Task requirements.
Every picture should be left out, but the lines below must be repeated exactly.

--

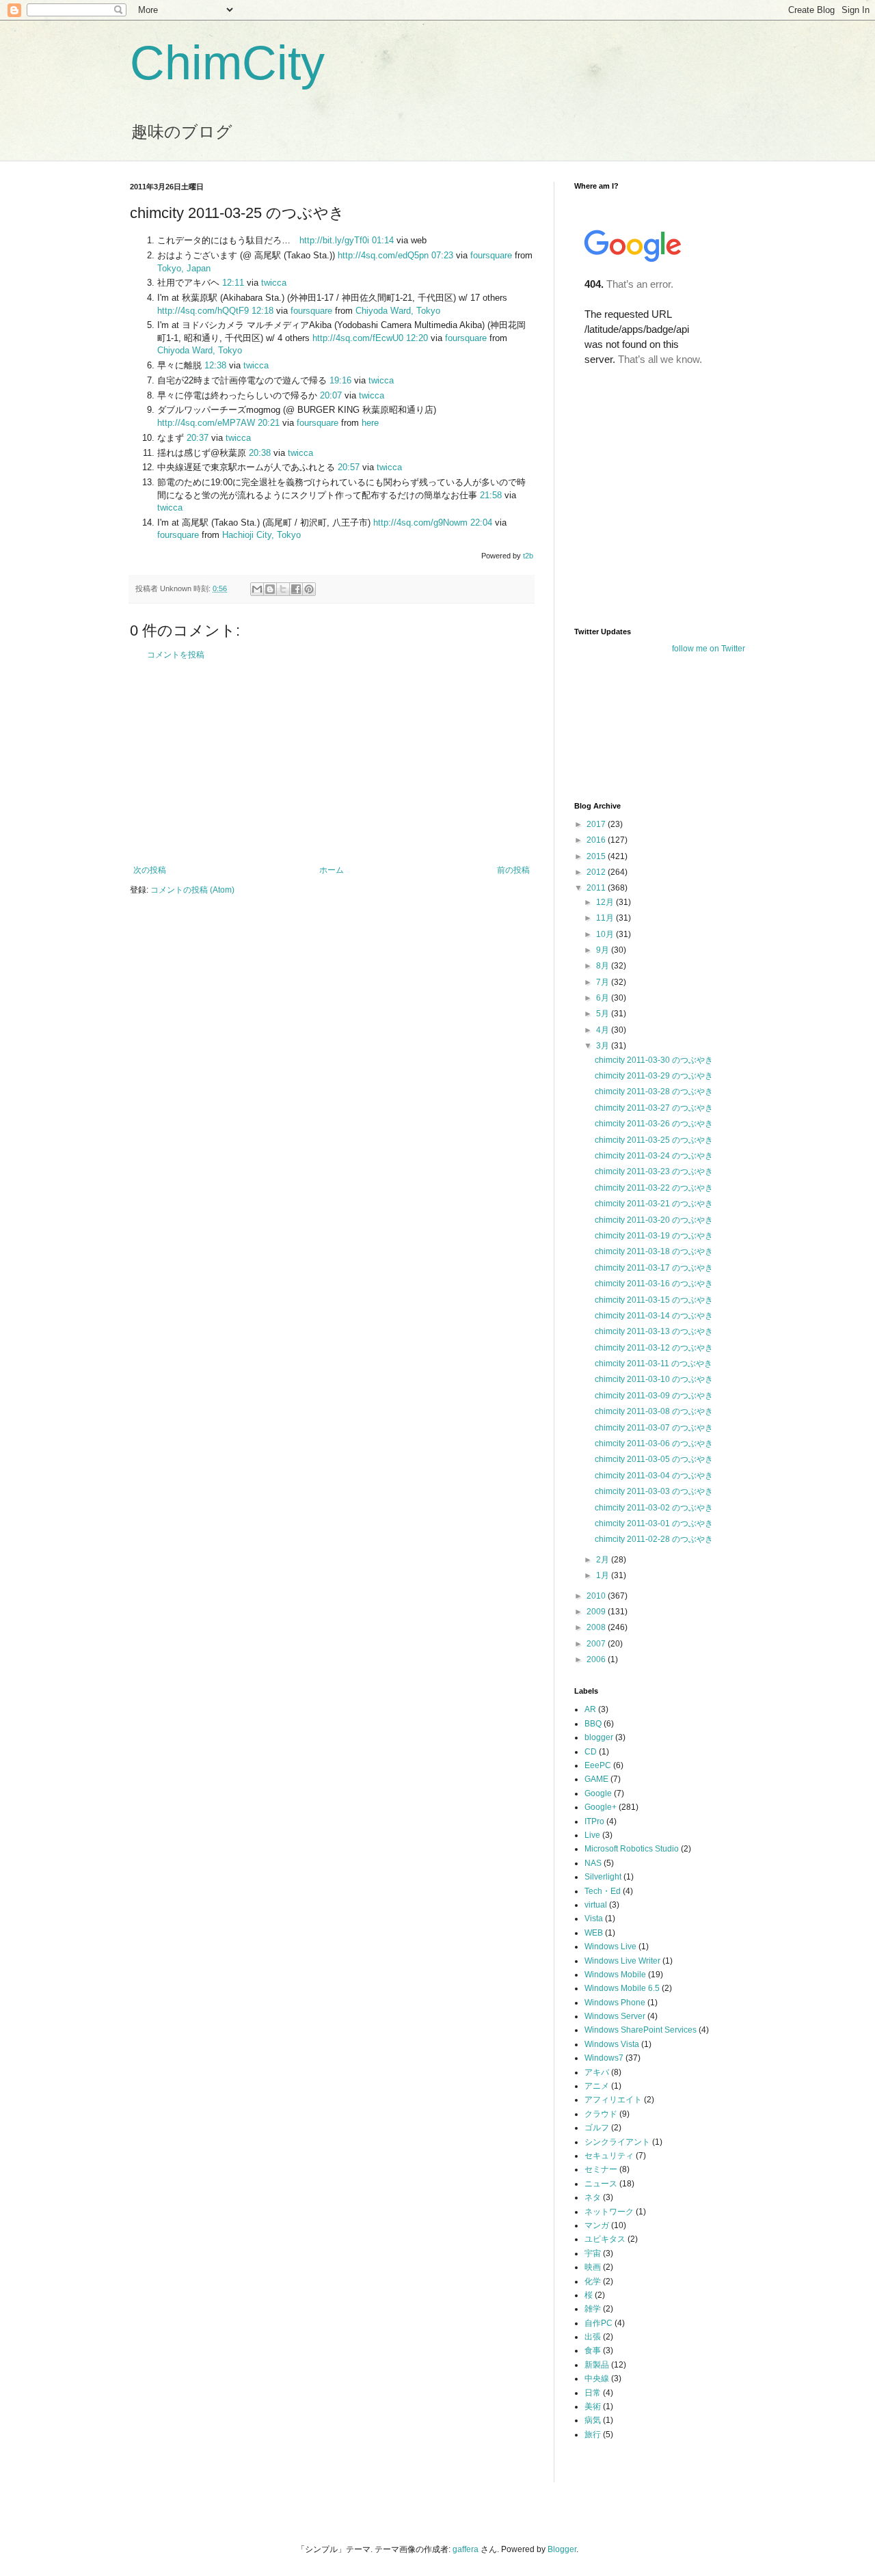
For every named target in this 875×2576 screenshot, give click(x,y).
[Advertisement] (331, 762)
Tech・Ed (602, 1891)
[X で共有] (283, 589)
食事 (592, 2350)
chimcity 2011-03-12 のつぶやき (654, 1348)
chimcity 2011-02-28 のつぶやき (654, 1539)
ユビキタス (604, 2239)
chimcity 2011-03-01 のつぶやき (654, 1523)
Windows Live (610, 1946)
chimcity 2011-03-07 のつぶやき (654, 1428)
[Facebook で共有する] (296, 589)
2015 (597, 856)
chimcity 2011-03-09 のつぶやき (654, 1395)
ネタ (592, 2197)
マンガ (596, 2225)
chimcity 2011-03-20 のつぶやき (654, 1220)
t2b (528, 556)
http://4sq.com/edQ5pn (383, 255)
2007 (597, 1644)
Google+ (600, 1807)
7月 (603, 982)
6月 (603, 998)
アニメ (596, 2086)
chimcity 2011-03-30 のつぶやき (654, 1060)
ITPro (594, 1821)
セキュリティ (609, 2155)
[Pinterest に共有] (309, 589)
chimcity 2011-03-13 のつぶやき (654, 1331)
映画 (592, 2267)
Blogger (562, 2549)
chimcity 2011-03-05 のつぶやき (654, 1459)
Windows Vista (611, 2044)
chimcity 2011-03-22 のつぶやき (654, 1188)
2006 (597, 1659)
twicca (273, 282)
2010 (597, 1596)
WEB (593, 1933)
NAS (593, 1863)
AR (590, 1709)
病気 (592, 2420)
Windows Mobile (615, 1974)
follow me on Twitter (708, 648)
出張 (592, 2337)
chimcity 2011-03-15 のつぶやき (654, 1300)
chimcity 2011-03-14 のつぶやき (654, 1315)
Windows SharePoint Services (640, 2030)
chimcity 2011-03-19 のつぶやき (654, 1235)
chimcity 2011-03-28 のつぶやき (654, 1091)
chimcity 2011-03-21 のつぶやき (654, 1203)
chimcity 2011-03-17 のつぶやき (654, 1268)
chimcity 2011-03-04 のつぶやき (654, 1475)
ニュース (600, 2183)
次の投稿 (149, 870)
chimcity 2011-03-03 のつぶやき (654, 1491)
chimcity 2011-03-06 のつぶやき (654, 1443)
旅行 (592, 2434)
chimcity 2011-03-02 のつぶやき (654, 1508)
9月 (603, 950)
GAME (596, 1779)
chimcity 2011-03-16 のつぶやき (654, 1283)
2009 (597, 1611)
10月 (606, 934)
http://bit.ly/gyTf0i (334, 240)
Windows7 (603, 2058)
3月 (603, 1045)
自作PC (598, 2323)
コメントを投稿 (175, 655)
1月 (603, 1575)
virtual (595, 1905)
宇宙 (592, 2253)
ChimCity (227, 63)
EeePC (597, 1765)
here (370, 423)
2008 (597, 1627)
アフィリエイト (613, 2099)
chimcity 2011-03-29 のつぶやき (654, 1076)
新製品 (596, 2365)
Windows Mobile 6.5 (622, 1988)
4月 (603, 1030)
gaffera (466, 2549)
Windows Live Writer (622, 1961)
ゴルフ (596, 2127)
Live (592, 1835)
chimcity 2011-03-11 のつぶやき (653, 1363)
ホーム (331, 870)
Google (598, 1793)
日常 (592, 2393)
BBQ (593, 1723)
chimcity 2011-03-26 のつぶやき (654, 1123)
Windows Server (614, 2016)
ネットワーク (609, 2211)
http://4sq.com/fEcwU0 (357, 338)
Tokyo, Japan (184, 268)
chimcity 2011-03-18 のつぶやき (654, 1251)
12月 (606, 902)
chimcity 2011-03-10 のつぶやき (654, 1379)
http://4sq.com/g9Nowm (420, 522)
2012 (597, 872)
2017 (597, 824)
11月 (606, 918)
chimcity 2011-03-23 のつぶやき (654, 1171)
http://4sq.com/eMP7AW (206, 423)
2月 (603, 1559)
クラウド (600, 2114)
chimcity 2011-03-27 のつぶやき (654, 1108)
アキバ (596, 2072)
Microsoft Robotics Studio (631, 1849)
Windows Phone (614, 2002)
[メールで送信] (257, 589)
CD (590, 1752)
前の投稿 (513, 870)
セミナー (600, 2169)
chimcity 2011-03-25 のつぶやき (654, 1140)
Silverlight (602, 1877)
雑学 (592, 2309)
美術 (592, 2406)
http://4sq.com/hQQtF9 (203, 311)
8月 (603, 966)
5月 (603, 1013)
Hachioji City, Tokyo (261, 535)
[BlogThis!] (270, 589)
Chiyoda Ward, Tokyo (397, 311)
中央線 (596, 2378)
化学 (592, 2281)
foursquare (491, 255)
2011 (597, 888)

--

Response to the exercise.
For every named target in this 875×2576 screenshot, give click(x,y).
[Advertisement] (331, 762)
Tech・Ed (602, 1891)
[X で共有] (283, 589)
食事 (592, 2350)
chimcity 2011-03-12 のつぶやき (654, 1348)
chimcity 2011-02-28 のつぶやき (654, 1539)
ユビキタス (604, 2239)
chimcity 2011-03-01 のつぶやき (654, 1523)
Windows Live (610, 1946)
chimcity 2011-03-07 のつぶやき (654, 1428)
[Facebook で共有する] (296, 589)
2015 (597, 856)
chimcity 2011-03-09 のつぶやき (654, 1395)
ネタ (592, 2197)
マンガ (596, 2225)
chimcity 2011-03-20 のつぶやき (654, 1220)
t2b (528, 556)
http://4sq.com/edQ5pn (383, 255)
2007 (597, 1644)
Google+ (600, 1807)
7月 (603, 982)
6月 (603, 998)
アニメ (596, 2086)
chimcity 2011-03-30 のつぶやき (654, 1060)
ITPro (594, 1821)
セキュリティ (609, 2155)
[Pinterest に共有] (309, 589)
chimcity 2011-03-13 のつぶやき (654, 1331)
映画 (592, 2267)
Blogger (562, 2549)
chimcity 2011-03-05 のつぶやき (654, 1459)
Windows Vista (611, 2044)
chimcity 2011-03-22 のつぶやき (654, 1188)
2006 (597, 1659)
twicca (273, 282)
2010 (597, 1596)
WEB (593, 1933)
NAS (593, 1863)
AR (590, 1709)
病気 (592, 2420)
Windows Mobile (615, 1974)
follow me on Twitter (708, 648)
出張 (592, 2337)
chimcity 2011-03-15 のつぶやき (654, 1300)
chimcity 2011-03-14 のつぶやき (654, 1315)
Windows SharePoint Services (640, 2030)
chimcity 2011-03-19 のつぶやき (654, 1235)
chimcity 2011-03-28 のつぶやき (654, 1091)
chimcity 2011-03-21 のつぶやき (654, 1203)
chimcity 2011-03-17 のつぶやき (654, 1268)
chimcity 2011-03-04 のつぶやき (654, 1475)
ニュース (600, 2183)
次の投稿 (149, 870)
chimcity 2011-03-03 のつぶやき (654, 1491)
chimcity 2011-03-06 のつぶやき (654, 1443)
旅行 (592, 2434)
chimcity 2011-03-02 のつぶやき (654, 1508)
9月 (603, 950)
GAME (596, 1779)
chimcity 2011-03-16 のつぶやき (654, 1283)
2009 (597, 1611)
10月 (606, 934)
http://bit.ly/gyTf0i (334, 240)
Windows7 (603, 2058)
3月 (603, 1045)
自作PC (598, 2323)
コメントを投稿 (175, 655)
1月 (603, 1575)
virtual (595, 1905)
宇宙 (592, 2253)
ChimCity (227, 63)
EeePC (597, 1765)
here (370, 423)
2008 (597, 1627)
アフィリエイト (613, 2099)
chimcity 2011-03-29 のつぶやき (654, 1076)
新製品 (596, 2365)
Windows Mobile 6.5 (622, 1988)
4月 (603, 1030)
gaffera (466, 2549)
Windows Live Writer (622, 1961)
ゴルフ (596, 2127)
Live (592, 1835)
chimcity 2011-03-11 のつぶやき (653, 1363)
ホーム (331, 870)
Google (598, 1793)
日常 (592, 2393)
BBQ (593, 1723)
chimcity 2011-03-26 のつぶやき (654, 1123)
Windows Server (614, 2016)
ネットワーク (609, 2211)
http://4sq.com/fEcwU0 (357, 338)
Tokyo, Japan (184, 268)
chimcity 2011-03-18 のつぶやき (654, 1251)
12月 (606, 902)
chimcity 2011-03-10 のつぶやき (654, 1379)
http://4sq.com/g9Nowm (420, 522)
2012 (597, 872)
2017 (597, 824)
11月 (606, 918)
chimcity 2011-03-23 のつぶやき (654, 1171)
http://4sq.com/eMP7AW (206, 423)
2月 (603, 1559)
クラウド (600, 2114)
chimcity 2011-03-27 のつぶやき (654, 1108)
アキバ (596, 2072)
Microsoft Robotics Studio (631, 1849)
Windows Phone (614, 2002)
[メールで送信] (257, 589)
CD (590, 1752)
前の投稿 (513, 870)
セミナー (600, 2169)
chimcity 2011-03-25 のつぶやき (654, 1140)
Silverlight (602, 1877)
雑学 (592, 2309)
美術 (592, 2406)
http://4sq.com/hQQtF9 (203, 311)
8月 (603, 966)
5月 (603, 1013)
Hachioji City, Tokyo (261, 535)
[BlogThis!] (270, 589)
Chiyoda Ward, Tokyo (397, 311)
中央線 (596, 2378)
化学 (592, 2281)
foursquare (491, 255)
2011 (597, 888)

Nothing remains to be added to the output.